┌────────

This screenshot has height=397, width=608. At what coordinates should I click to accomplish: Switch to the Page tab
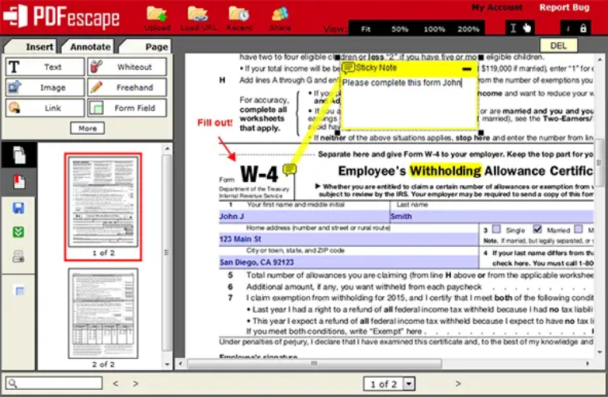[x=156, y=47]
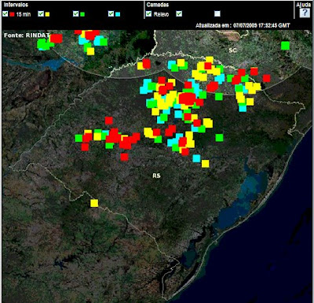Toggle the cyan interval checkbox
Image resolution: width=314 pixels, height=303 pixels.
click(111, 13)
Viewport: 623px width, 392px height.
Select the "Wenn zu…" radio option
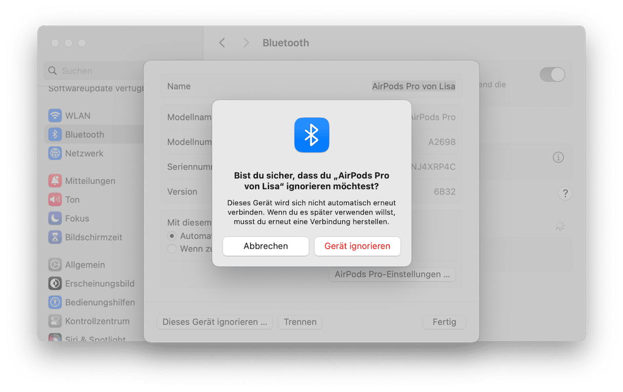pos(172,249)
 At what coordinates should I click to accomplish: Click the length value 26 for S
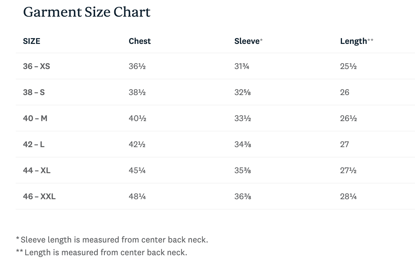pyautogui.click(x=345, y=92)
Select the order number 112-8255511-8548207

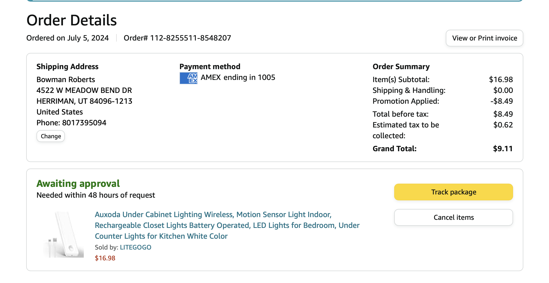190,38
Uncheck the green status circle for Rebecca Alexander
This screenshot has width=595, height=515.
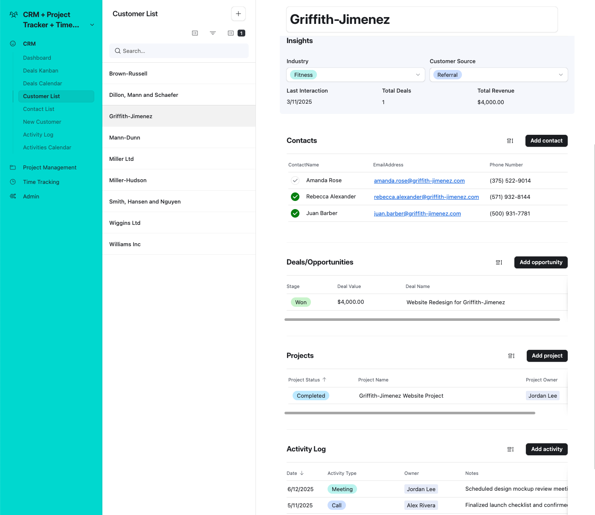[295, 197]
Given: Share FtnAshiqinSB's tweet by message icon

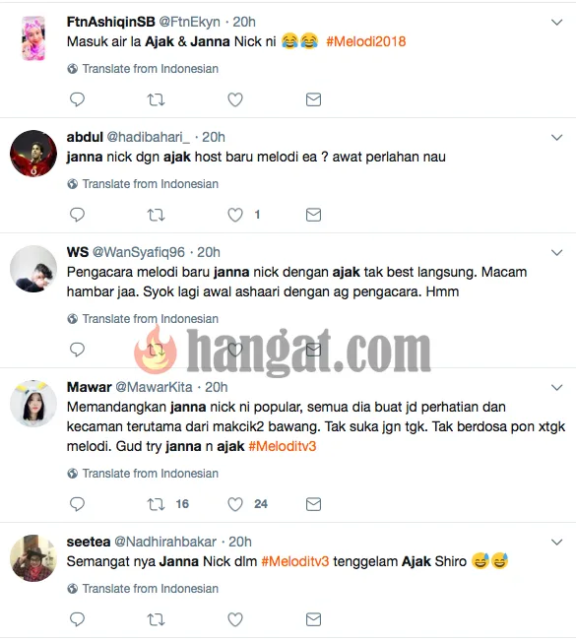Looking at the screenshot, I should click(x=313, y=99).
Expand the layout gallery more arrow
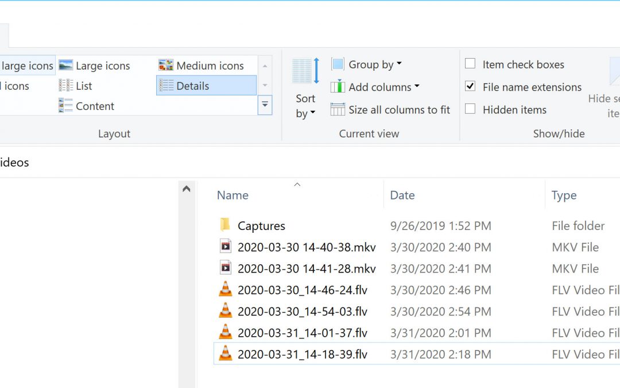This screenshot has height=388, width=620. [x=265, y=105]
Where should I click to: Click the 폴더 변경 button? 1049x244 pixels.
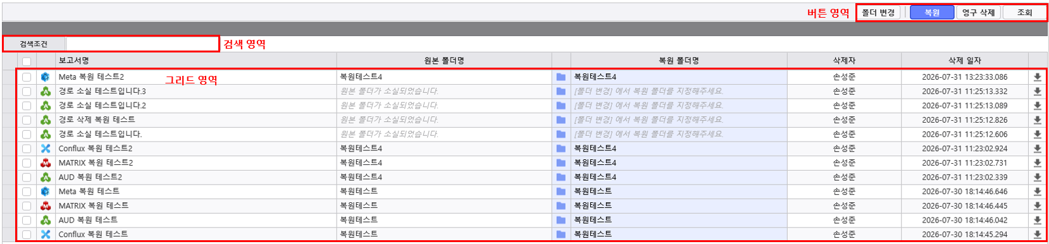pyautogui.click(x=878, y=13)

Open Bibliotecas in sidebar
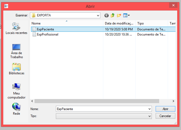click(16, 69)
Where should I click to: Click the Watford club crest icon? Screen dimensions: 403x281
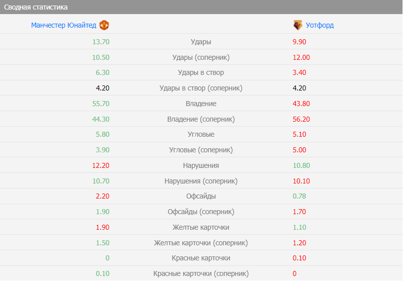tap(298, 25)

└────────

■ Exercise prompt: The whole listing above is to be printed exactly; the pictures stay out.

■ Answer below:
This screenshot has height=397, width=608. At what coordinates should I click to accomplish: Switch to the Page tab
[x=156, y=47]
Toggle the cyan interval checkbox
Image resolution: width=314 pixels, height=303 pixels.
click(111, 13)
Viewport: 623px width, 392px height.
Select the "Wenn zu…" radio option
pos(172,249)
 At what coordinates should I click to accomplish: Click the length value 26 for S
pyautogui.click(x=345, y=92)
Select the order number 112-8255511-8548207

190,38
Uncheck the green status circle for Rebecca Alexander
This screenshot has width=595, height=515.
[295, 197]
Given: Share FtnAshiqinSB's tweet by message icon

Looking at the screenshot, I should click(x=313, y=99).
Expand the layout gallery more arrow
This screenshot has height=388, width=620. [x=265, y=105]
Where should I click to: Click the 폴더 변경 button? 1049x244 pixels.
pyautogui.click(x=878, y=13)

Open Bibliotecas in sidebar
click(16, 69)
Where should I click to: Click the Watford club crest icon? Screen dimensions: 403x281
tap(298, 25)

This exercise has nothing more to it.